3 mai 2022 - 08:09
Recul
Par: Louise Grégoire-Racicot

Depuis le début des années 80, Louise Grégoire-Racicot pose son regard sur la région comme journaliste à travers les pages du journal Les 2 Rives. Depuis février 2018, à titre de chroniqueuse, elle livre maintenant chaque semaine son opinion sur l'actualité régionale.

Le maire Serge Péloquin a reconnu avoir espionné électroniquement le bureau du greffier René Chevalier. Cela m’a successivement estomaquée, puis déçue, attristée et inquiétée.

Oui, la loi permet au maire de suspendre un fonctionnaire s’il juge que son comportement est contraire à sa fonction ou aux valeurs de la municipalité énoncées dans le code d’éthique des employés municipaux.

Mais même si la loi prévoit qu’il doit, dès l’assemblée suivante du conseil, en déposer par écrit les motifs, il m’apparaît à la fois injuste et insatisfaisant qu’il ne l’ait pas fait dès la suspension imposée au greffier.

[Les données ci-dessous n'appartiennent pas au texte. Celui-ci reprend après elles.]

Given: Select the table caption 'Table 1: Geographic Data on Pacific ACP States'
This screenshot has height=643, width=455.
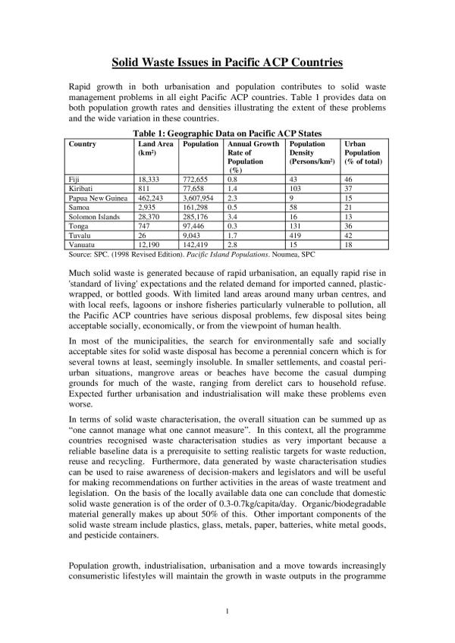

Ne serait-ce que pour éviter une atteinte possible à la réputation d’excellence professionnelle de M. Chevalier et porter ombrage à sa propre qualité d’administrateur.

Sa décision a surpris. Son admission a estomaqué. Son explication que l’enquête a été sabordée par un coulage a déçu. Surtout que ce « Sorelgate » semble remonter à plus d’un an. Et même s’il affirme que ce dossier en est un des Ressources humaines, le dispositif aboutissait sur son propre ordinateur. Il pouvait épier tous les propos tenus au bureau du greffier qui est aussi et par-dessus tout directeur des scrutins municipal et provincial.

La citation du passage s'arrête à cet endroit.